**WORK REQUIRED**
Please report how many lines of the listing hold the word "will". Add nothing to the number.

**ENTRIES SUPPLIED**

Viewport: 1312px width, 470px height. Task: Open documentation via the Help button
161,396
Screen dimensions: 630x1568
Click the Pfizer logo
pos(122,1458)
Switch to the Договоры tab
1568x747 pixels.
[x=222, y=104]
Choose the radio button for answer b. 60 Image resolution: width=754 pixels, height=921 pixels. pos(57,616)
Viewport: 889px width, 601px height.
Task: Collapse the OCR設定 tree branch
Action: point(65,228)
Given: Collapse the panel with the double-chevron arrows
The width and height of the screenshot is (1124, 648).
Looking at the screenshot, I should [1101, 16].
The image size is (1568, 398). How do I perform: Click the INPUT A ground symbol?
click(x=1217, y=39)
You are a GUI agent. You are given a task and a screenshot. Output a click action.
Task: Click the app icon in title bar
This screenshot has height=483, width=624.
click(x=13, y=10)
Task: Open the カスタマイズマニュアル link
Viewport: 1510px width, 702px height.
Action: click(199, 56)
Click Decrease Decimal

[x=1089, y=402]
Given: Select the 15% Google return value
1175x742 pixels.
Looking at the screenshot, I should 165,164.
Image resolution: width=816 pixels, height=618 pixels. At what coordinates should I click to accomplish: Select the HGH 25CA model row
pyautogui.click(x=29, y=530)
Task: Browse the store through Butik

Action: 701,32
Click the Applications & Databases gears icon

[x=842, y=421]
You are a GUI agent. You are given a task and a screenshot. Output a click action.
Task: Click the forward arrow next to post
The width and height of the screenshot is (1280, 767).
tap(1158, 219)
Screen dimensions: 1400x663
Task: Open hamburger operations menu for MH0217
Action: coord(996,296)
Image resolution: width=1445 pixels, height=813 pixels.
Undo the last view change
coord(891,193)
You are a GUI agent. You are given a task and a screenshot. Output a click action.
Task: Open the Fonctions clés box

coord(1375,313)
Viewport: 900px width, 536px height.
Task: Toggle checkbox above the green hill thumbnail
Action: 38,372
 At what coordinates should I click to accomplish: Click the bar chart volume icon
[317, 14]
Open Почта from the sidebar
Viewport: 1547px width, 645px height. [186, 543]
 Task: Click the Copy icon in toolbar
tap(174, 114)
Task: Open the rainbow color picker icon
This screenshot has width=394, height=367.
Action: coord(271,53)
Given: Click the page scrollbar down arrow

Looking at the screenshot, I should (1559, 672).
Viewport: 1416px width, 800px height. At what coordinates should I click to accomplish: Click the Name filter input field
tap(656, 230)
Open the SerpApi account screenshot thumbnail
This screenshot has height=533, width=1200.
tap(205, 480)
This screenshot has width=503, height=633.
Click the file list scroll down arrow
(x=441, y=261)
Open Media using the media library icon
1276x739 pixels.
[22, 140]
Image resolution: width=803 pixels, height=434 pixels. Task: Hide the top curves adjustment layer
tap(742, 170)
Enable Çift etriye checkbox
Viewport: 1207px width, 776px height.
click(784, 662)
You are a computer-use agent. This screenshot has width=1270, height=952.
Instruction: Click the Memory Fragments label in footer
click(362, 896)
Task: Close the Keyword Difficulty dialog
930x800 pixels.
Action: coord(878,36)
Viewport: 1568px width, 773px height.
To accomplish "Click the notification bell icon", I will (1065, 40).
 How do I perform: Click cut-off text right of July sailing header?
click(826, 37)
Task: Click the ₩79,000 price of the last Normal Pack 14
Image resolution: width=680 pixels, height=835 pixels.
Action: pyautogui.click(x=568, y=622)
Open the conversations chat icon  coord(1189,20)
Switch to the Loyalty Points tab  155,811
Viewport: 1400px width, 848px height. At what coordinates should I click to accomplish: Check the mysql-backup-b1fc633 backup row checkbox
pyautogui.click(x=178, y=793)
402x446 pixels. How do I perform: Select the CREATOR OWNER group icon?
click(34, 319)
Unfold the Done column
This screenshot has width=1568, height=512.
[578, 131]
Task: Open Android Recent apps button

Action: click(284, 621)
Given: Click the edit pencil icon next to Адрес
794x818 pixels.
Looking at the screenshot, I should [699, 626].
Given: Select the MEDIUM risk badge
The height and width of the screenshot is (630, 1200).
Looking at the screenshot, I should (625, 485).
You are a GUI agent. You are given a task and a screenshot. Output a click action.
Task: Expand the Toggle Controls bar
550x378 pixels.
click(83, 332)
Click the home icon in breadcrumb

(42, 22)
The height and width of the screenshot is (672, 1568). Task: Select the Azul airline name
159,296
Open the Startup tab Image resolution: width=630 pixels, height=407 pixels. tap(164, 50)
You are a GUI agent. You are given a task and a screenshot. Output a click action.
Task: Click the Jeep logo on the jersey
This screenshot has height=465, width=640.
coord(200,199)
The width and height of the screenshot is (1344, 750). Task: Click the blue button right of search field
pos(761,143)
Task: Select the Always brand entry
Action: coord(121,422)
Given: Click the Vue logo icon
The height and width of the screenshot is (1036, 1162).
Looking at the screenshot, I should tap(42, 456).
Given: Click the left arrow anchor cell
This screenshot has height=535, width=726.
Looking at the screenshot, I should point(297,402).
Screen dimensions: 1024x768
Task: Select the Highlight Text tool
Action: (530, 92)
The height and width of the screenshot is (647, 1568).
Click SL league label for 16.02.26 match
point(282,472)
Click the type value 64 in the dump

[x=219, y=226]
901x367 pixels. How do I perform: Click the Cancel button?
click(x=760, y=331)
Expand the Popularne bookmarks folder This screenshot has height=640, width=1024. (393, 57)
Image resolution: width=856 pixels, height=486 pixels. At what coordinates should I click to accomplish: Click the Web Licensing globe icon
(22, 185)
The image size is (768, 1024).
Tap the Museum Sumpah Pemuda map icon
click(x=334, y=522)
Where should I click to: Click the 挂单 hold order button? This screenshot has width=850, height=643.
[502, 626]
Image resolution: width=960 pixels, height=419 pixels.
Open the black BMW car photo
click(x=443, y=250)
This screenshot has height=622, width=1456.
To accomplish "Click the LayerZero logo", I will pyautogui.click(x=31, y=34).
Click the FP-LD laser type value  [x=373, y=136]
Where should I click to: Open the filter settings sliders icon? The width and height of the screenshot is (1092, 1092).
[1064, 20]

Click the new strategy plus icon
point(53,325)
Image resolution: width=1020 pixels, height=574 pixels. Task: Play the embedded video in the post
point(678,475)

**OUTPUT OF THE TASK**
2